Common tasks we would like to perform with dates include displaying dates in a particular format for charts and tables, extracting specific parts of a date, aggregating data by date, or filtering data that falls into a certain time period. Fortunately, every popular data analysis software offers some features to simplify these tasks.  However, it can be a hassle depending on the software and how messy the data file is. Consider the following table of data.

Most programs will have routines that recognize the dates in the column “Purchase date”, but the “Ship date” column with its inconsistent and less common formats will cause more difficulties. It is easy for different programs to get tripped up by these differing formats.  The program reading the dates in will have to worry about things like whether the first day of the month is written “1” or “01”, whether months and days are separated by “/” or “ “, leap years, etc.

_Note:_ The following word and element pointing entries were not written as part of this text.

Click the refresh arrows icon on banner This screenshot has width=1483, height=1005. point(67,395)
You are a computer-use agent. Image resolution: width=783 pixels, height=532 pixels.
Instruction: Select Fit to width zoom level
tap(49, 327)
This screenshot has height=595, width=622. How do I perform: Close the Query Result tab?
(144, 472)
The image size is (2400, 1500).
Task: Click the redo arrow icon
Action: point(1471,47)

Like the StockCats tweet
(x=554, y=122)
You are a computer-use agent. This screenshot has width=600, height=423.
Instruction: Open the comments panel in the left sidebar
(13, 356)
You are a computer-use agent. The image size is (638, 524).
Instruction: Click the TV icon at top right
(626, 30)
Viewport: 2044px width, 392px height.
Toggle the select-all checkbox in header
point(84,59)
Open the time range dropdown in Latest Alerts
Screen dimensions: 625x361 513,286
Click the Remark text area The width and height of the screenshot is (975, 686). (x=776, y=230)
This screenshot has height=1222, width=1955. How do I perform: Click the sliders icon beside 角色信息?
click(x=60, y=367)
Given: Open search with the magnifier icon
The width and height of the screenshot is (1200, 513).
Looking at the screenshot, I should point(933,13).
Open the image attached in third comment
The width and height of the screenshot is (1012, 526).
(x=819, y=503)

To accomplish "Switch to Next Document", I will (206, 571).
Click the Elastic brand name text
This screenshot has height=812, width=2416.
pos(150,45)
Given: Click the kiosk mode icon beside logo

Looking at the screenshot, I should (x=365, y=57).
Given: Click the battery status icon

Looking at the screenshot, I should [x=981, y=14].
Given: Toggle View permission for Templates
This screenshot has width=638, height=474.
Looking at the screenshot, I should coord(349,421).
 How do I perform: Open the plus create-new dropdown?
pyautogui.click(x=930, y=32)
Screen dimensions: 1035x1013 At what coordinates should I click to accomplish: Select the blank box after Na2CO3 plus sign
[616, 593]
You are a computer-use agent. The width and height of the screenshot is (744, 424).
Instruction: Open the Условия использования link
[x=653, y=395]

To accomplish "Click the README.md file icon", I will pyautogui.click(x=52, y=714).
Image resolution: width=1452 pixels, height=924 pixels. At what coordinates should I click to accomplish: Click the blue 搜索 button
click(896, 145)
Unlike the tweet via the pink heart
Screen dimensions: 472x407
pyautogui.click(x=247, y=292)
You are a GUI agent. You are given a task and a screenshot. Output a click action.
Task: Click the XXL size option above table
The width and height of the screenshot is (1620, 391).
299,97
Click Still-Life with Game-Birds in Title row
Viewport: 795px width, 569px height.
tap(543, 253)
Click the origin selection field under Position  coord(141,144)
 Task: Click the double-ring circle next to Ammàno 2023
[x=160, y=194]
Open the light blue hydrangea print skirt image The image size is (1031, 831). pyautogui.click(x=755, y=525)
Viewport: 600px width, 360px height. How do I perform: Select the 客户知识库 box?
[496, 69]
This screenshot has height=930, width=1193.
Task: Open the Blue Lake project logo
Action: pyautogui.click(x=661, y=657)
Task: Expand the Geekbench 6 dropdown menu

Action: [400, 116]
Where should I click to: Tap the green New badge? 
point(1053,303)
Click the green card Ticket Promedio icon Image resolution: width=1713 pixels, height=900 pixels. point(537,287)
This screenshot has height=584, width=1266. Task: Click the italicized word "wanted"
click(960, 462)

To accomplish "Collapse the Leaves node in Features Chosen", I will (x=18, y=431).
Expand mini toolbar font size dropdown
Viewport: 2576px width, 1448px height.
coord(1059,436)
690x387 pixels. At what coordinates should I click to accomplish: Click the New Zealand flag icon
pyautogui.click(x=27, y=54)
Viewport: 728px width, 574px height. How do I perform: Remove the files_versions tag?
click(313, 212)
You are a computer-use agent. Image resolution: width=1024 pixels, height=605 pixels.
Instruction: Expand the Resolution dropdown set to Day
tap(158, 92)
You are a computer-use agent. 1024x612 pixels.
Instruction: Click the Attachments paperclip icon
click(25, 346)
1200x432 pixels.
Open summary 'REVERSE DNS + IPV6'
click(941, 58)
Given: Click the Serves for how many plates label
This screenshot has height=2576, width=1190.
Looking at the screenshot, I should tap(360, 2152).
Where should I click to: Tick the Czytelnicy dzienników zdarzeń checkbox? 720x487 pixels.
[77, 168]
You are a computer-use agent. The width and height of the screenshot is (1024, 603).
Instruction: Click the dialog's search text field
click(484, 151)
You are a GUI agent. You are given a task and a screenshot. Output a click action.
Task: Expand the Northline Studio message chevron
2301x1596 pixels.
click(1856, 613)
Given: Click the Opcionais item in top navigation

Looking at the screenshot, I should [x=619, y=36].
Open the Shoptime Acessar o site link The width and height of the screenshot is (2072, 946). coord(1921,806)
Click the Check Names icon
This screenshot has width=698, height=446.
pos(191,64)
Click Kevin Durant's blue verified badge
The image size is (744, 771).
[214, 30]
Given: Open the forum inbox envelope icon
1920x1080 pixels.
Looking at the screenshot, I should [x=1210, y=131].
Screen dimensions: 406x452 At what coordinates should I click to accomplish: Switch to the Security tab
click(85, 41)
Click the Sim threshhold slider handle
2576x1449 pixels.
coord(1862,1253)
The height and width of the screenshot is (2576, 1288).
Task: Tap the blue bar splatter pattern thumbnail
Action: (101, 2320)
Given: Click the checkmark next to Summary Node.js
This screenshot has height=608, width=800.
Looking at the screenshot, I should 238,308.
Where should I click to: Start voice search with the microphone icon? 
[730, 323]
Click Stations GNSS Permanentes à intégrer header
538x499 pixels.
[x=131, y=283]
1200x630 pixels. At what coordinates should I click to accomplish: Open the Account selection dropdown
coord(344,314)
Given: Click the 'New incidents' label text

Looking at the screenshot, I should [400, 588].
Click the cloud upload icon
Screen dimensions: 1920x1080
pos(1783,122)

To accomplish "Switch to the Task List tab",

Some of the most common formats include DD/MM/YYYY (e.g. 31/01/2018), DD/Mon/YYYY (e.g. 31/Jan/2018), and YYYY-MM-DD.

The presence of time stamps cause considerable additional headaches. With time stamps, a program needs to worry about time zones, whether dates are in 12 or 24 hour format, whether seconds or fractions of seconds are present, leap seconds, plus many more hassles. Some examples of common formats for the timestamps are “H:M:S” (e.g. 18:10:34), “H:M pm/am” (e.g 12:34 pm), and “H:M:S timezone” (e.g. 02:54:30 AEST).

We don’t want to have to worry about all these issues ourselves with each analysis, so we rely on features of the data analysis tool to handle this for us. Examples in popular programs include the DATEVALUE function in Excel, strptime in R, the Date class and its methods in Javascript, and the datetime function in python.